No….she just felt “in my life I’d like to live in a million dollar house”.  

I’d just fought the brave fight, mind you.  A nearly 2 year long rearguard action on our next car purchase.  A strong believer in Japanese vehicles, my wife had wanted a Lexus from Day One while I simply wanted to upgrade to a bigger Honda.   Alas, after 2 years she simply wore me down.  Simple as that.   We bought a Lexus.   So now I’m living with debt, for the first time in many years. 

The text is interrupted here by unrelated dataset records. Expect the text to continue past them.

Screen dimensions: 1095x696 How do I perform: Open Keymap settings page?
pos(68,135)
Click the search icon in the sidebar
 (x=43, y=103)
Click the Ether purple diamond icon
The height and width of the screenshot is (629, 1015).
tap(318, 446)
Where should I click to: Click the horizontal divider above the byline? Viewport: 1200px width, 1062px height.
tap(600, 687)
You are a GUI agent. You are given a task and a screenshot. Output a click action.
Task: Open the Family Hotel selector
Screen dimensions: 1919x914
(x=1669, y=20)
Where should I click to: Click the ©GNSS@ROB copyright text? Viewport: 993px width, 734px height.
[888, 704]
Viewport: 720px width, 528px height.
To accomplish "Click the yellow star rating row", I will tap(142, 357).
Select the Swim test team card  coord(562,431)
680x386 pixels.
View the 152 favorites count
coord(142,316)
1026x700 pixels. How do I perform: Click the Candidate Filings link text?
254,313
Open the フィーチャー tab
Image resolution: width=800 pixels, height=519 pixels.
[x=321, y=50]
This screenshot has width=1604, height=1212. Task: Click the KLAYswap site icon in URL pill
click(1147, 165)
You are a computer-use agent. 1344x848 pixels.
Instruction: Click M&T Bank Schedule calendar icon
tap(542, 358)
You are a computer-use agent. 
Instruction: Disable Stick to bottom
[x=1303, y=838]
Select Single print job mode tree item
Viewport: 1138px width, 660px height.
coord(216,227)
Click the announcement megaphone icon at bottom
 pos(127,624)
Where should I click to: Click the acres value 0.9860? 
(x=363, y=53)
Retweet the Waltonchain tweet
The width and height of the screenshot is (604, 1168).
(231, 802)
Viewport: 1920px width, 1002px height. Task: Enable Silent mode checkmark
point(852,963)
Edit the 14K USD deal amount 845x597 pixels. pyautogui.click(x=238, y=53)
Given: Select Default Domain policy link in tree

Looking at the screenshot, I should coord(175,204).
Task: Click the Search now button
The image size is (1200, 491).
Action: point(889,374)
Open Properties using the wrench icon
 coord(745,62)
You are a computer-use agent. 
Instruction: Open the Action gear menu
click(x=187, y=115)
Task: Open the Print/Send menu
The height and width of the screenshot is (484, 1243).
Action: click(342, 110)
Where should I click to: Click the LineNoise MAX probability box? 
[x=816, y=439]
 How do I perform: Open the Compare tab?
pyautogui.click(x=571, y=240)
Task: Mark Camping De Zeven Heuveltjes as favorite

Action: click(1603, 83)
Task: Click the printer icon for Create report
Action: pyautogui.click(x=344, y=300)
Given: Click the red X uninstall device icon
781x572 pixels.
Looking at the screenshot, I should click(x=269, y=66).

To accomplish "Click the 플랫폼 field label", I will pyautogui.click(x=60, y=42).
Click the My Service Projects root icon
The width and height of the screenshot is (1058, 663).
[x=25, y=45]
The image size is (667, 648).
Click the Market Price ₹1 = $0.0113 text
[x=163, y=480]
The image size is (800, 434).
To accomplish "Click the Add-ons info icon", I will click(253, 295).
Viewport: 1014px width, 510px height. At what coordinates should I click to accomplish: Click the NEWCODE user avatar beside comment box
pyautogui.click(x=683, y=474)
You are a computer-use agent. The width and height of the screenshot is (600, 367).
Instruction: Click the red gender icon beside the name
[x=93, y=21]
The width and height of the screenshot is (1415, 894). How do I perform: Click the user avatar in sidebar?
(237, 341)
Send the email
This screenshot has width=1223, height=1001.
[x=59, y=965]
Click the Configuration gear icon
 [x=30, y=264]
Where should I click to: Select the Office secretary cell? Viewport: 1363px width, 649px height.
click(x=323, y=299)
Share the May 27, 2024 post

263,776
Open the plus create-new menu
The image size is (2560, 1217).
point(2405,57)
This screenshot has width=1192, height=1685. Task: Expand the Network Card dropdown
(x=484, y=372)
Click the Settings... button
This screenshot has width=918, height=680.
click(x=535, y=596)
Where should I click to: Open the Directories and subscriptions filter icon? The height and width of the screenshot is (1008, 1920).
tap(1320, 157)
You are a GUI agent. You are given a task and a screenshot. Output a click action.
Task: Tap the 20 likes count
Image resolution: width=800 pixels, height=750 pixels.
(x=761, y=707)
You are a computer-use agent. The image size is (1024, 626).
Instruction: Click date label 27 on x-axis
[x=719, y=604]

Mind you my wife, as most of you should know by now, is a city girl of old school privilege.  Her dad was a former bigwig within the government.  He was a generation ahead of his time, ie relatively honest.   He has a comfortable lifestyle now of course, but I’m sure his successors a generation later are immensely better off.  But if his gorgeous daughter had simply stayed single a few years longer she’d without question be a part of China’s elite.  My wife, with many years of pondering and thought, now realizes this. 

Does she live with a tinge of regret for potentially giving up a much more comfortable way of life by marrying me?  Yes, she does.  Does she mention it?  Upon occasion.   So methinks her continuously striving for a higher material standard and way of life is her way of compensating. 

Or so I thought. 

Turns out we are surrounded by multitudes of Chinese friends that all seem to be “doing well”.    Buying multiple houses, renting out, etc.  (funny none of them own a Lexus though)  We came across an acquaintance of hers the other day at the market.  She had bought an $800,000 house in a subpar school district.  In our lofty area, it would easily be over a million.   (Yes, I’m aware those on both the left and right coasts sneeze at this as a paltry sum, but come on….you own a bungalow, not a house)
She has friends that live on the lake, as well as friends that live behind manned gated communities.  

My wife is truly locked in that age old game of “keeping up with the Joneses”.     However, the notion of FACE is so deeply embedded within Chinese society, that I’m afraid it may be a generation or two before the Chinese begin to appreciate such a concept.   Unlike the West, they have no moral institutions to help counter such wanton materialism.   Concepts of modesty within China, when I come across them, are nothing but false notions used to bolster a first impression. 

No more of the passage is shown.